EXERCISE INSTRUCTIONS -
As the answer, set down the lines below from the one containing "Where should I click to: Expand" through the one containing "Given: Open the page options list icon", exactly and inclusively, and no others.

·····

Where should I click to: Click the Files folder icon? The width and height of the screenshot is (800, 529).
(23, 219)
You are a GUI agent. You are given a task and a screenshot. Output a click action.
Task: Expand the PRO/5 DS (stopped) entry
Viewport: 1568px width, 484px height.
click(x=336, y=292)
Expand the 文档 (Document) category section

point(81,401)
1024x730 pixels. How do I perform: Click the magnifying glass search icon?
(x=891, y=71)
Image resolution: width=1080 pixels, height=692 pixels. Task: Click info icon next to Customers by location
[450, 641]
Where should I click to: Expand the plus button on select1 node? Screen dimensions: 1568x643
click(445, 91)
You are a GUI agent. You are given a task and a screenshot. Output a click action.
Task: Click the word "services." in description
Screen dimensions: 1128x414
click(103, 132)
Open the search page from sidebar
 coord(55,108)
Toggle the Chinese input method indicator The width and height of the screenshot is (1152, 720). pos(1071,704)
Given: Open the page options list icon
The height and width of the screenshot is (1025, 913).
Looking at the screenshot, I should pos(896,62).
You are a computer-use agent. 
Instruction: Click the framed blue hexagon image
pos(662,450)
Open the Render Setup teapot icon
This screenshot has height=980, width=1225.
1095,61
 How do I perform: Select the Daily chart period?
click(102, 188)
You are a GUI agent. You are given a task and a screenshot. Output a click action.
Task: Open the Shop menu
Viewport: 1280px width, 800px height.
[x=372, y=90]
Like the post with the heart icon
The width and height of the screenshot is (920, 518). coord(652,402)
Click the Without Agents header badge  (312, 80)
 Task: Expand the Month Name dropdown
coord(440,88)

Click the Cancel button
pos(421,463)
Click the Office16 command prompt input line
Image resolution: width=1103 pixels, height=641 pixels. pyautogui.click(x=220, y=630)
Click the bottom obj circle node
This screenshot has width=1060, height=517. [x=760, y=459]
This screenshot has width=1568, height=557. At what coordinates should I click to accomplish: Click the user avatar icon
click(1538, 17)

·····

OUTPUT OF THE TASK -
Where should I click to: Expand the plus button on select1 node? Screen dimensions: 1568x643
click(445, 91)
You are a GUI agent. You are given a task and a screenshot. Output a click action.
Task: Click the word "services." in description
Screen dimensions: 1128x414
click(103, 132)
Open the search page from sidebar
 coord(55,108)
Toggle the Chinese input method indicator The width and height of the screenshot is (1152, 720). pos(1071,704)
Given: Open the page options list icon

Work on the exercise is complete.